*** Material provided Section Begins ***

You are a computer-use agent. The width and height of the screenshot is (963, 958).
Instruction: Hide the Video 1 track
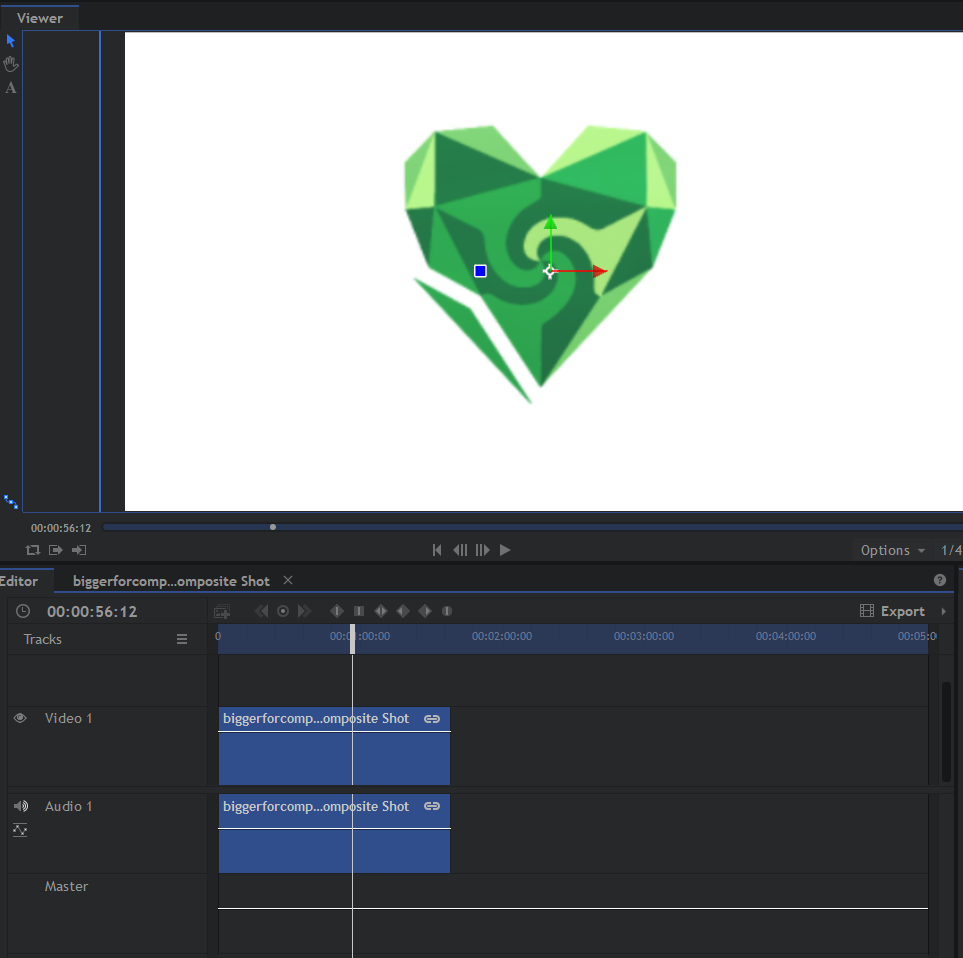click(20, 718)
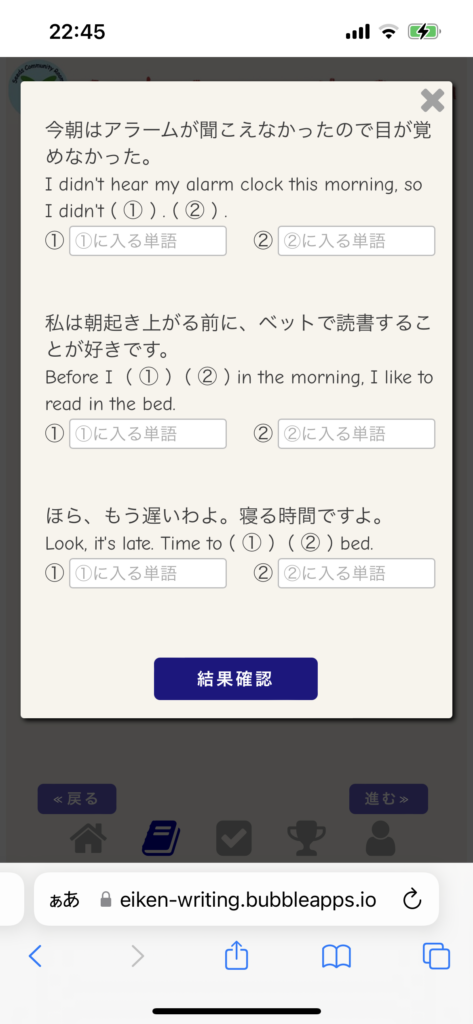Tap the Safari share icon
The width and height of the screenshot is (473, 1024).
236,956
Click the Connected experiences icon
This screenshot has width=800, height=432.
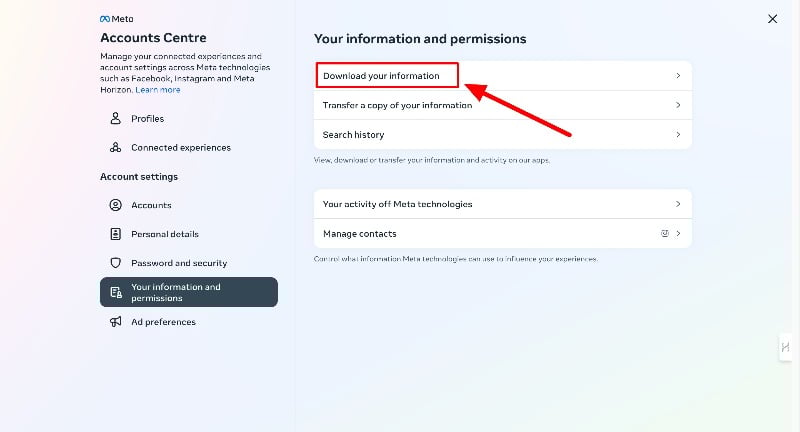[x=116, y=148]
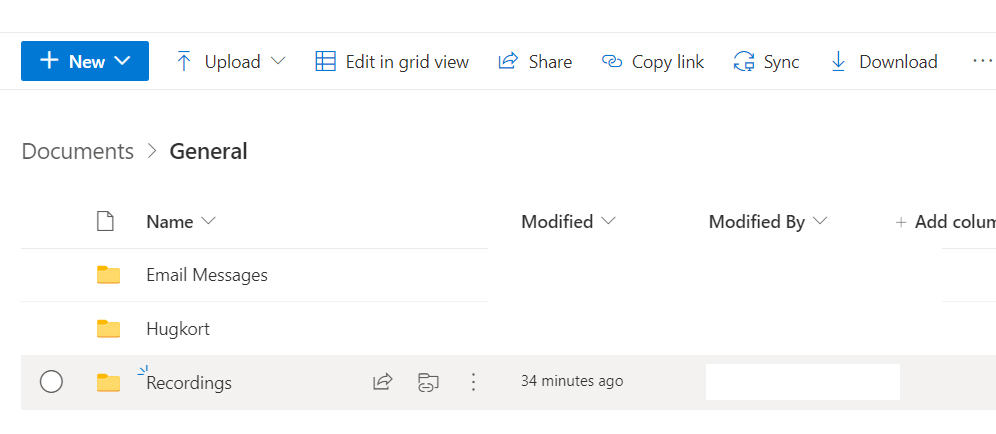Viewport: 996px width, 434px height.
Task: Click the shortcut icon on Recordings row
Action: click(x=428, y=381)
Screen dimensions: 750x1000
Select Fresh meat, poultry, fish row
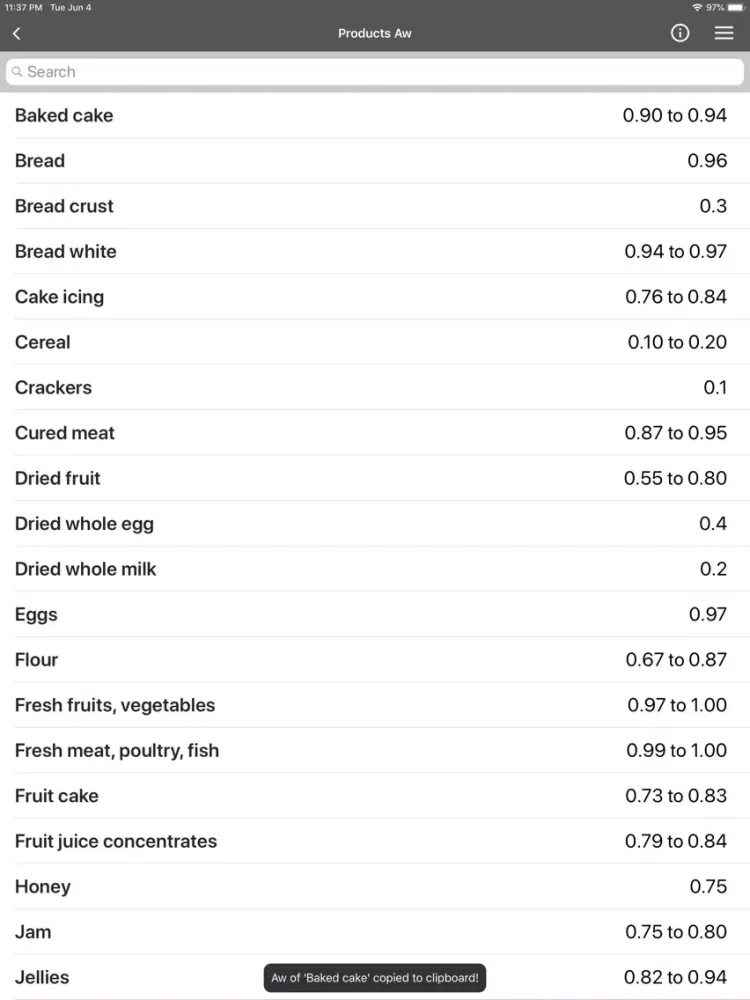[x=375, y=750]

*** Material provided Section Ends ***

Task to carry out »
Give back each of the records above word for word, apart from the pictures.

Answer to this exercise »
You are a computer-use agent. The width and height of the screenshot is (963, 958).
Instruction: Hide the Video 1 track
click(20, 718)
Tap the Safari share icon
The width and height of the screenshot is (473, 1024).
236,956
Click the Connected experiences icon
This screenshot has width=800, height=432.
[x=116, y=148]
Viewport: 996px width, 434px height.
Task: Click the shortcut icon on Recordings row
Action: click(x=428, y=381)
Screen dimensions: 750x1000
Select Fresh meat, poultry, fish row
[x=375, y=750]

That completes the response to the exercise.